Your research as a private individual is better than professionals @WSJ!

Data logs recovered so far show that Autopilot was not engaged and this car did not purchase an FSD.

Additionally, standard Autopilot would require lane lines to turn on, which this street did not have.

– Elon Musk (@elonmusk) April 19, 2021

Consumer Reports decided to reverse the main claim that none of the occupants were in the driver’s seat at the time of the crash to see if Tesla’s cars would allow Autopilot to operate while no one was in the driver’s seat. CR used his closed test track and the model Y he owns to conduct the test.

The short answer is yes. The autopilot will remain engaged and will function even though there is no one in the driver’s seat. All consumer reports had to make the Model Y believe someone was sitting in the seat, holding the seat belt and placing a weighted chain around the handlebars. This simulated a driver’s hand on the wheel and kept the autopilot from disengaging. The test driver for the experiment remained in the passenger seat to safely accelerate and slow the car by reaching for the pedals with his leg across the road.

You can read the full story on the Consumer Reports website, and we highly recommend that you do that as they provide much more detail and additional background on the experiment setup and results.

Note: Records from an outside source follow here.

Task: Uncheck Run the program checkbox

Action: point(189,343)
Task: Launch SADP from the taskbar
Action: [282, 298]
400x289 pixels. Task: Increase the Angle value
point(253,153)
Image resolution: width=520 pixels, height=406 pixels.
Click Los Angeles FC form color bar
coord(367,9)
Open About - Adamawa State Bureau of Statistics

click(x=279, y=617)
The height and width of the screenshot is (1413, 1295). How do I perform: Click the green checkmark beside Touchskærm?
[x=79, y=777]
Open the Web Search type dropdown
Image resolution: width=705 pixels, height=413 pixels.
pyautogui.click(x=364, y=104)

Tesla’s driver monitoring system for its advanced Autopilot technology is different from similar systems out there in that it relies entirely on the steering wheel to stay on. Companies such as GM, Ford and BMW use camera-controlled surveillance systems to ensure that the driver’s eyes are looking at the road. Meanwhile, Tesla’s system doesn’t even get anyone behind the wheel.

We will continue to monitor this crash investigation and will bring you updates as soon as they arrive.